### What to produce
Gather every line of the data below that contains the string "This", and copy each one in full.

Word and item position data
[BEGIN]

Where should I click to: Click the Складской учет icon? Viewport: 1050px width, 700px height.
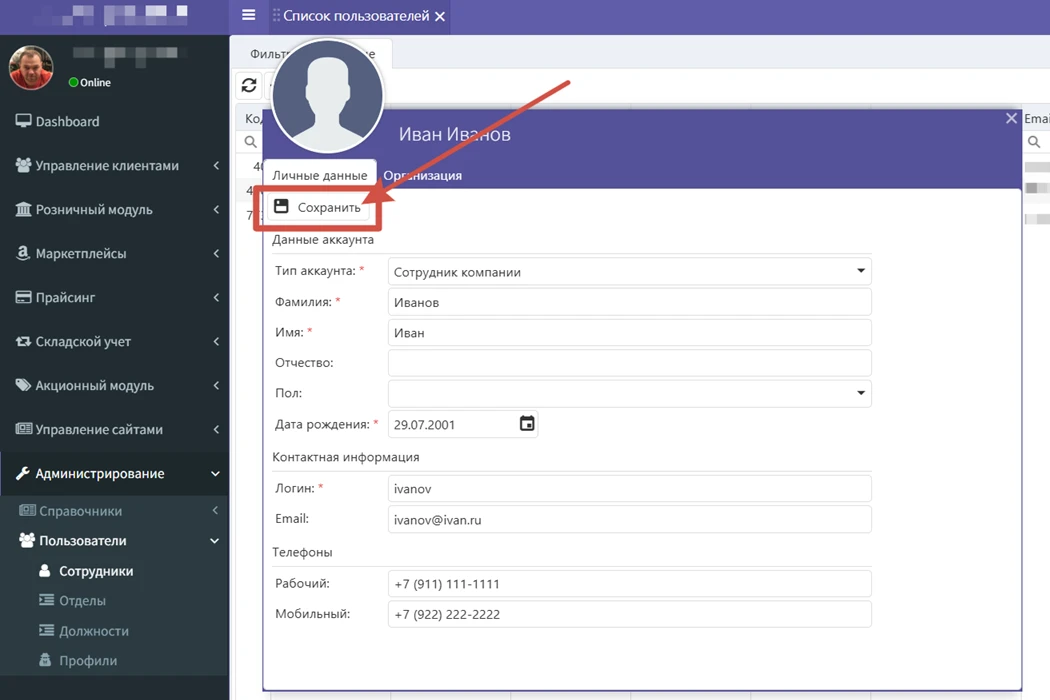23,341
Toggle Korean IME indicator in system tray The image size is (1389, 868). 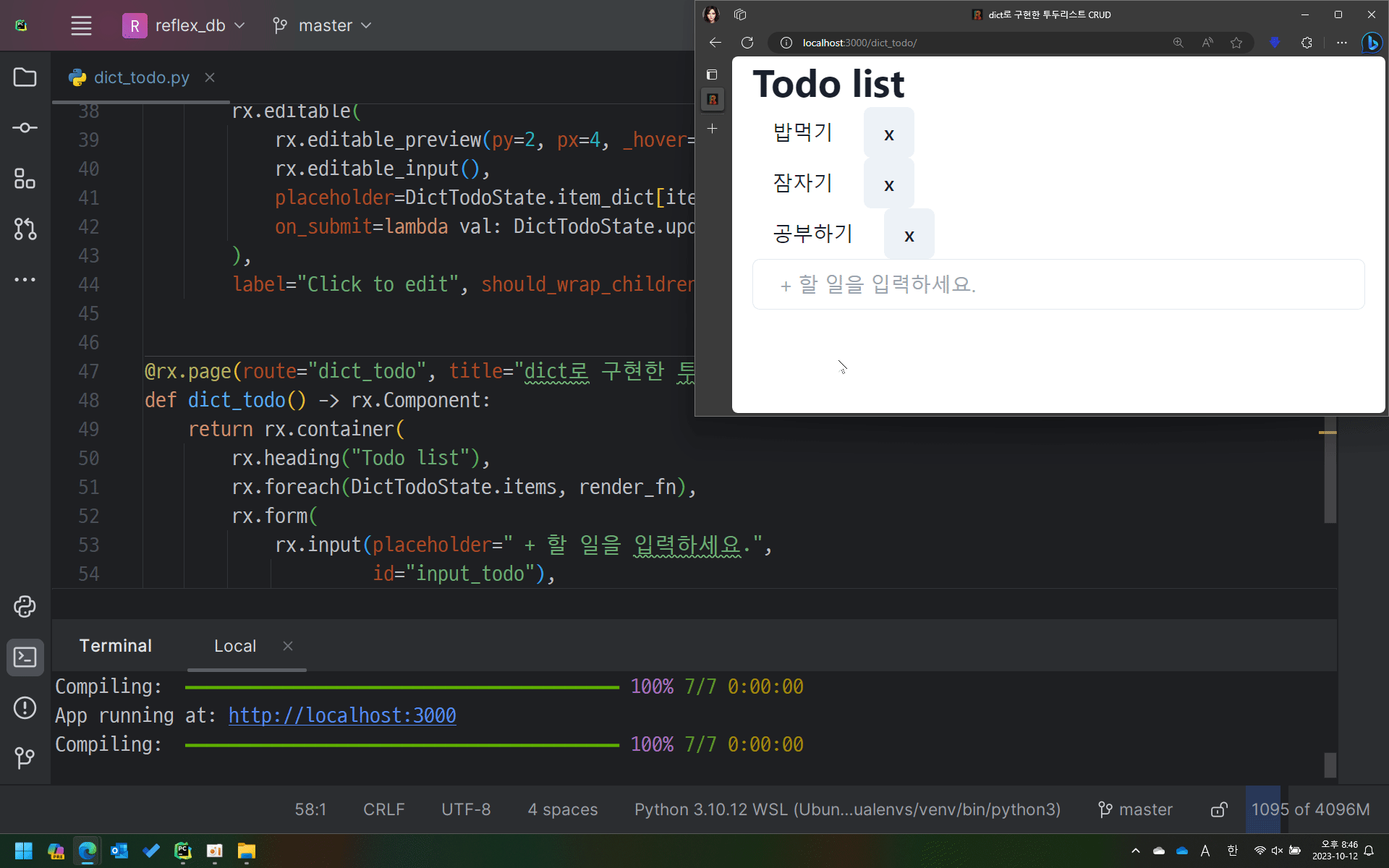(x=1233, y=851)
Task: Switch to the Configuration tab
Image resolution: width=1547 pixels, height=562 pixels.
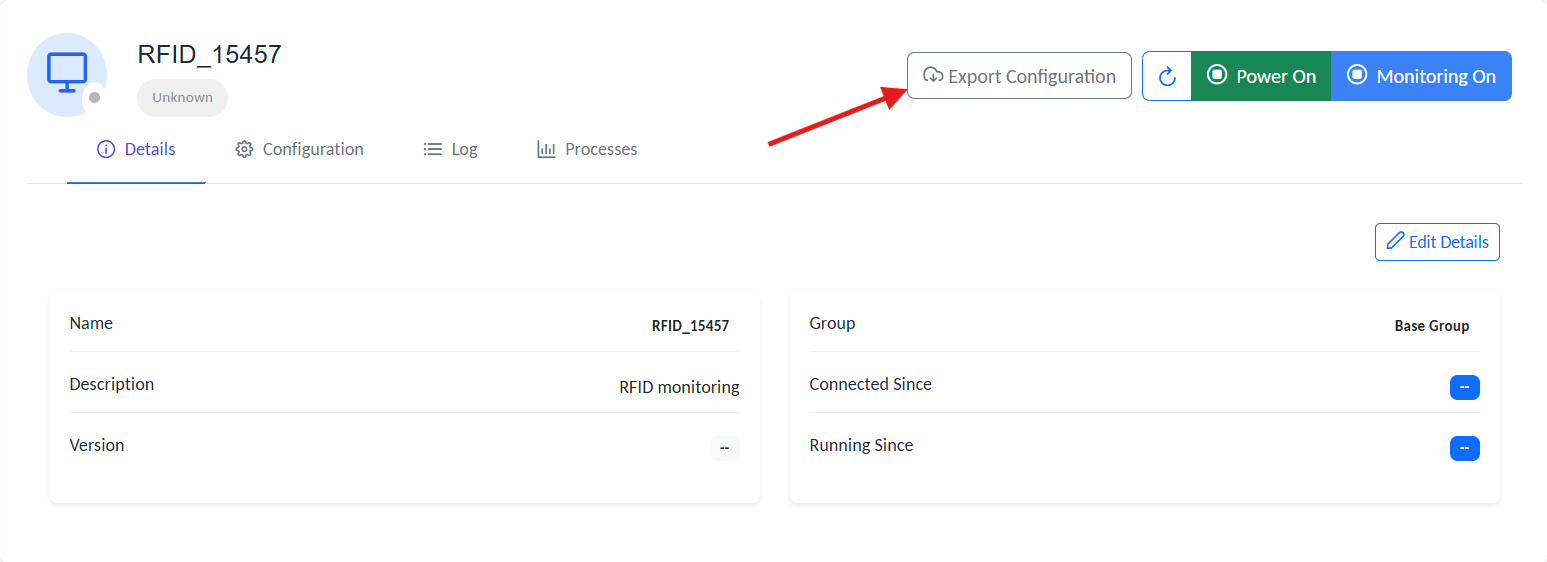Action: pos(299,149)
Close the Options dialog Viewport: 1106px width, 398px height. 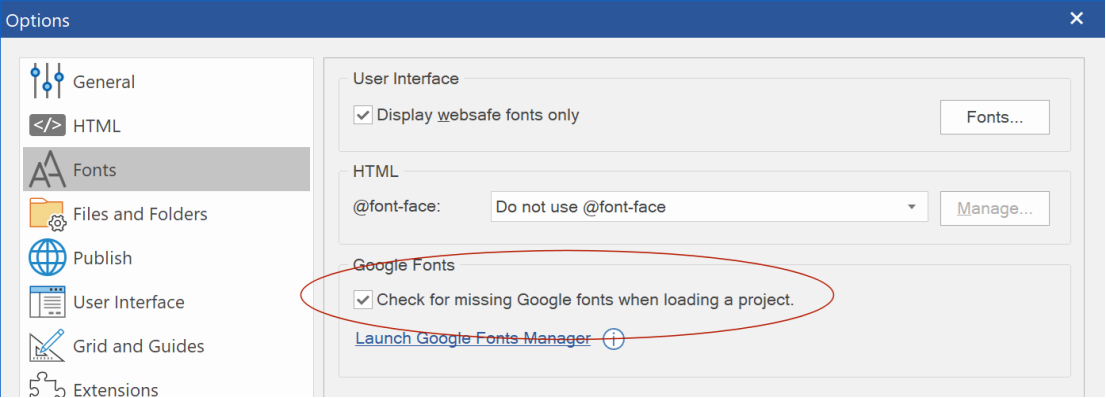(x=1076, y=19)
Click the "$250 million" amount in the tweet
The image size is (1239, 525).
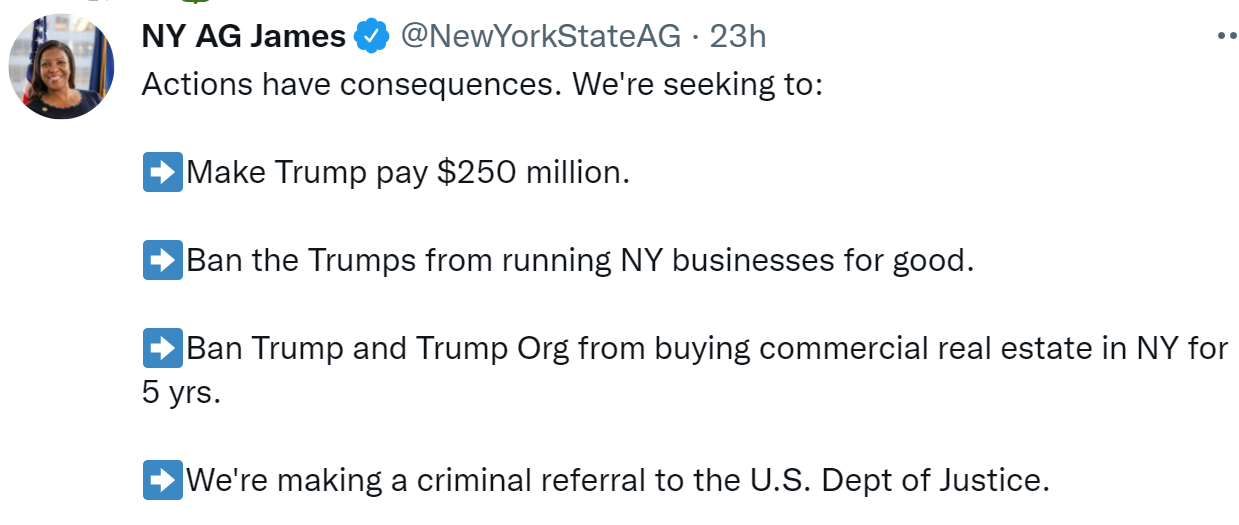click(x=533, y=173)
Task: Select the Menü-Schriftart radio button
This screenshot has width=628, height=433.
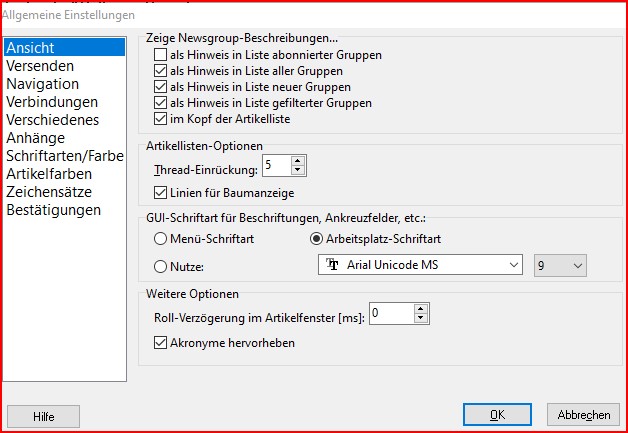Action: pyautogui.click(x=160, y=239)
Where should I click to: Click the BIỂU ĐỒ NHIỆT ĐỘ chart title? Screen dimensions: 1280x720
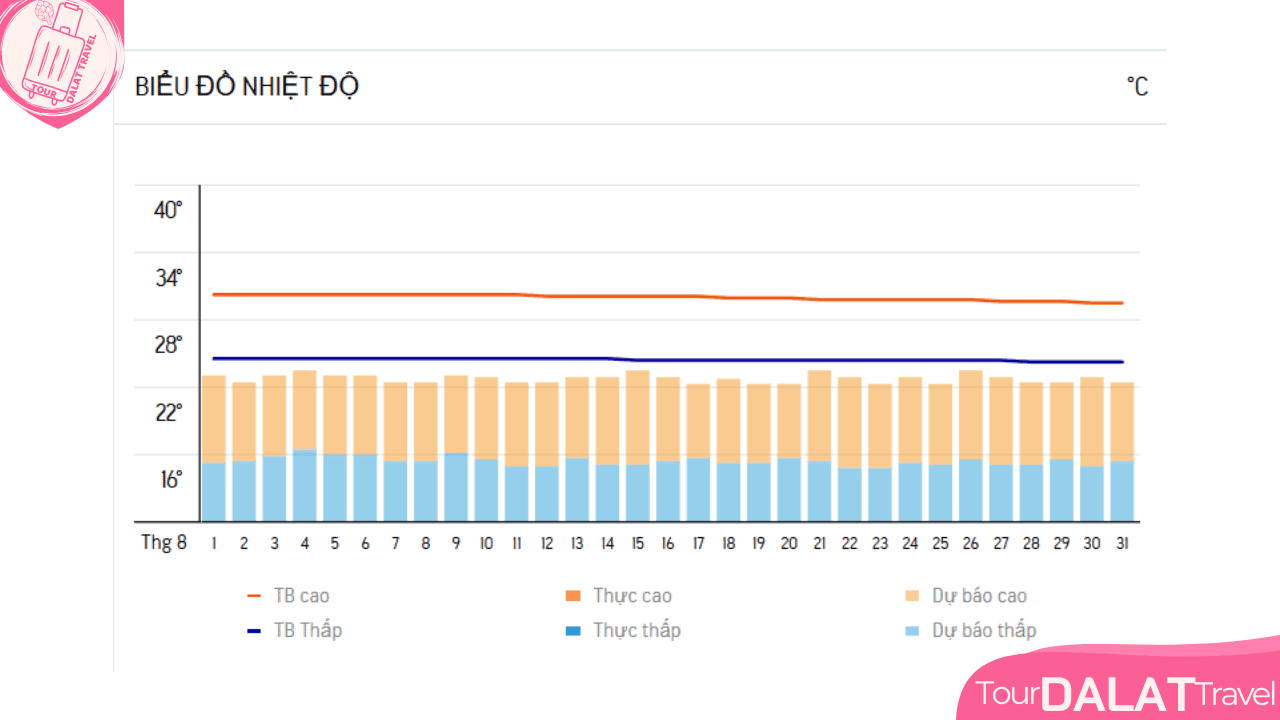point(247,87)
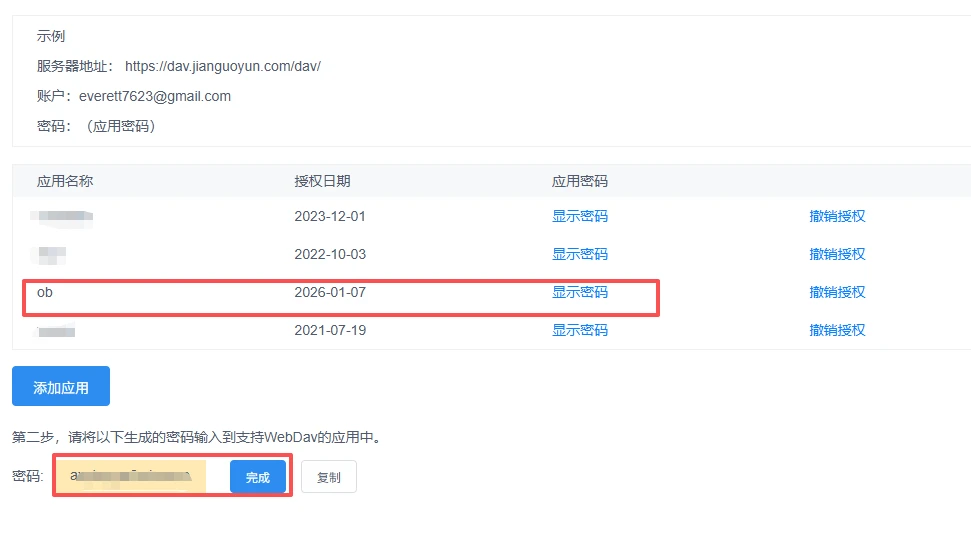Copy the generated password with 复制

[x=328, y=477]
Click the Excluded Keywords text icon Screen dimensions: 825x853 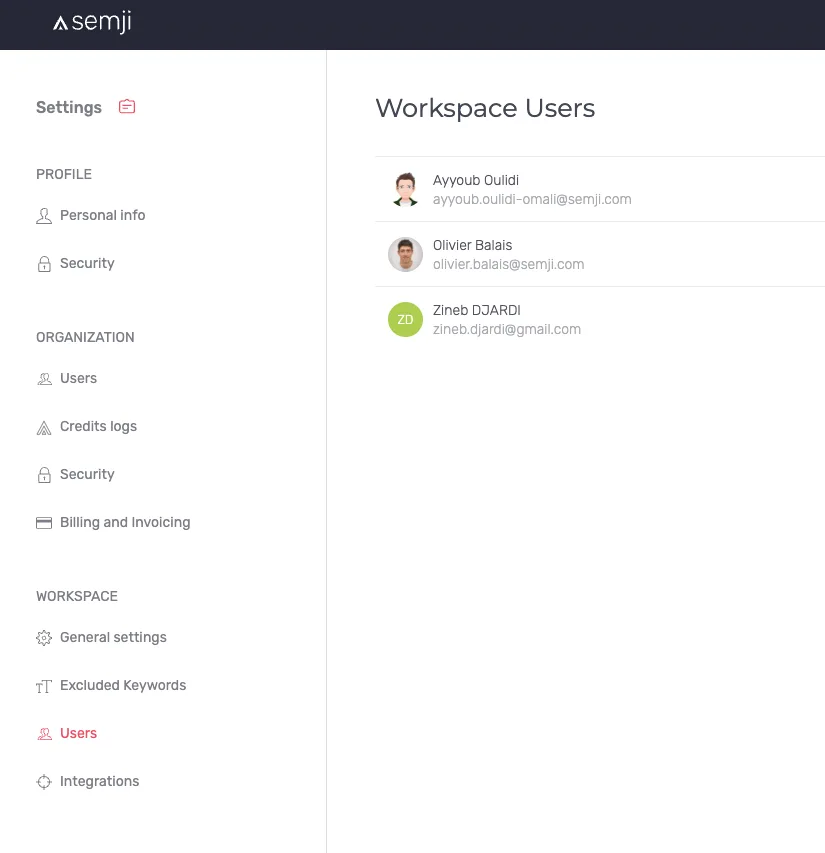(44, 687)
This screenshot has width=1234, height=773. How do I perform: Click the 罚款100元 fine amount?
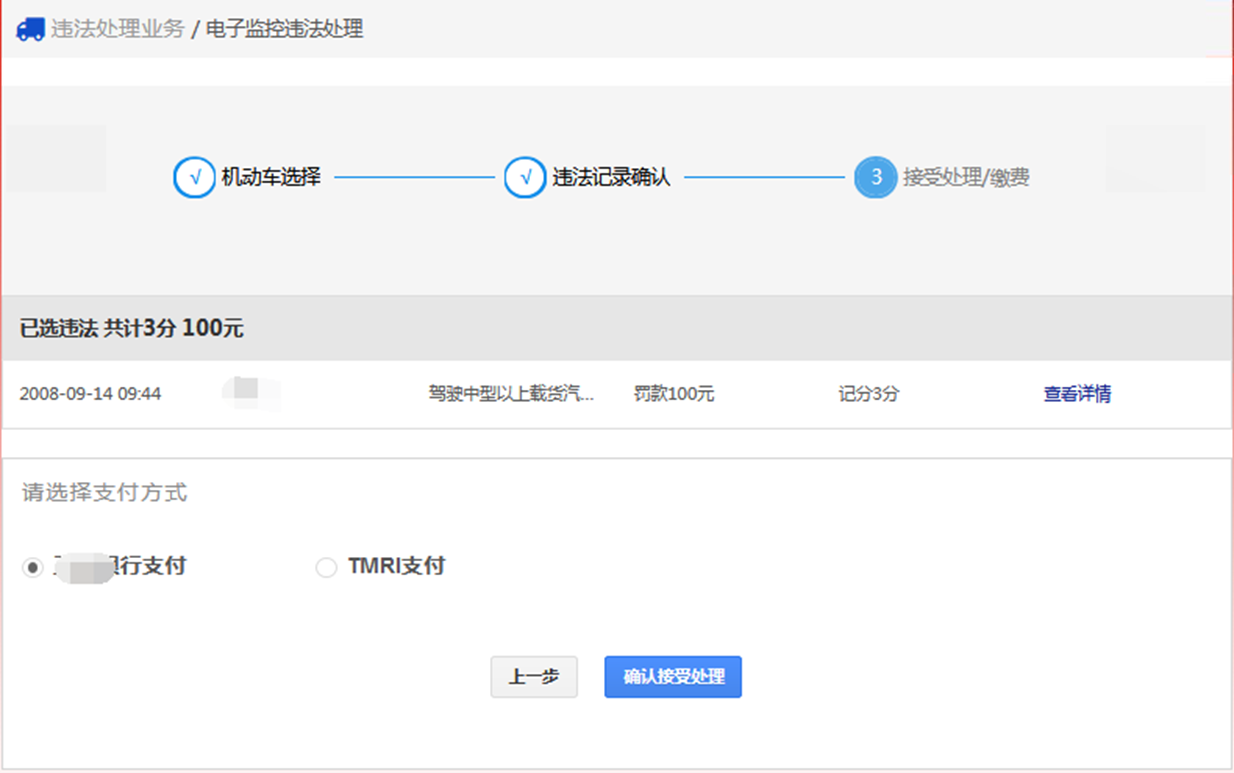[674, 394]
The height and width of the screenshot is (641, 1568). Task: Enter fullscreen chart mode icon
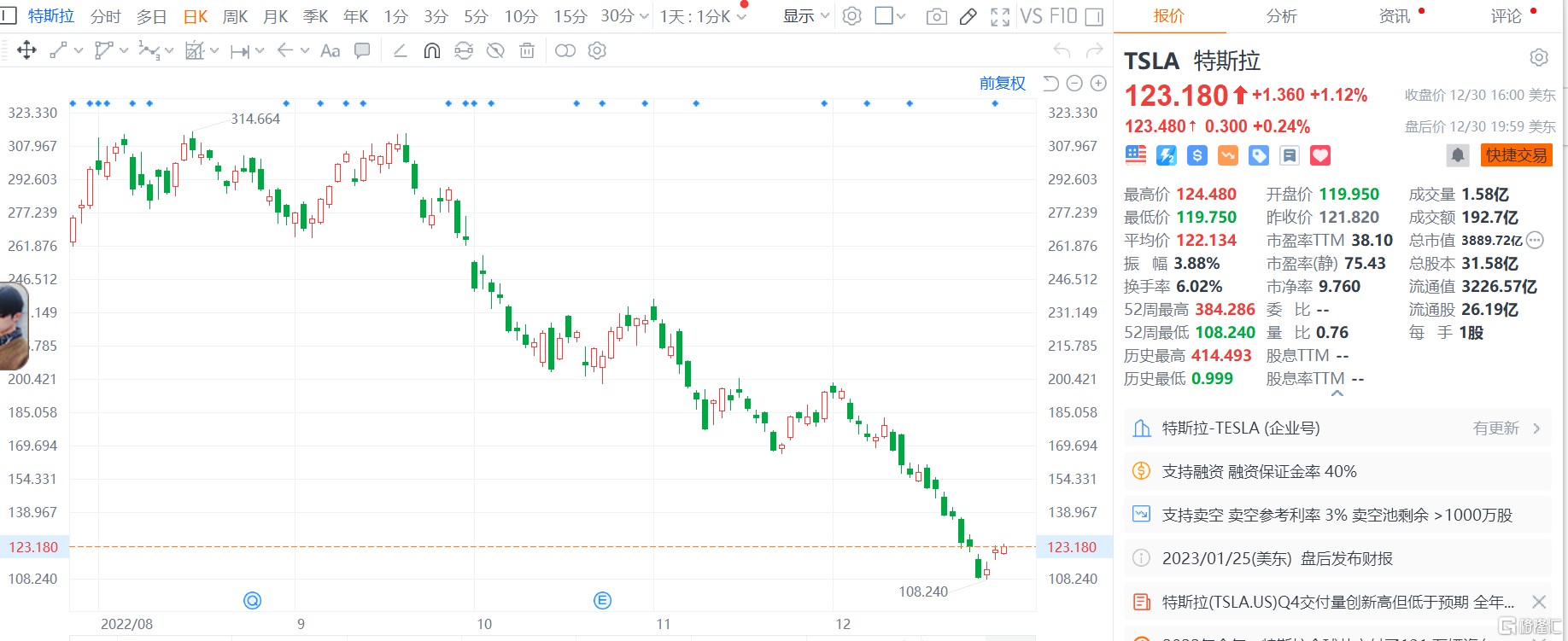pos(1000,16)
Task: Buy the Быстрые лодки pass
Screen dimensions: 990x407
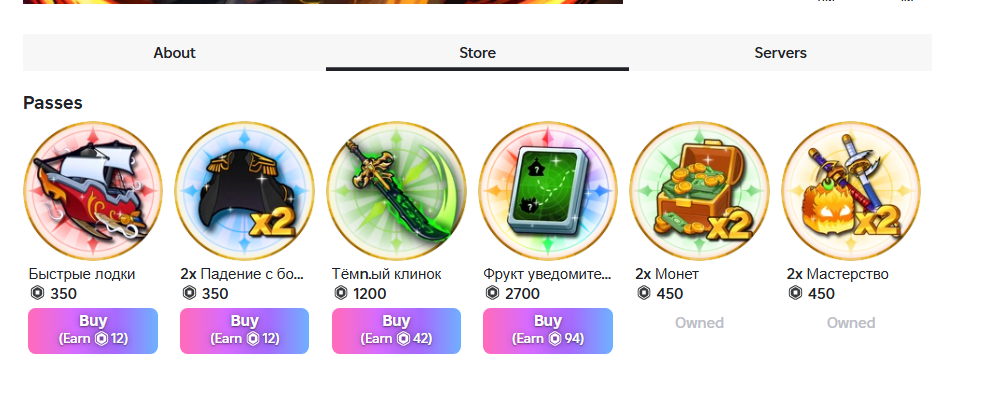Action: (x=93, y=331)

[END]

### Correct answer
This screenshot has width=628, height=433.
This screenshot has width=1234, height=773. How do I perform: Click the 罚款100元 fine amount?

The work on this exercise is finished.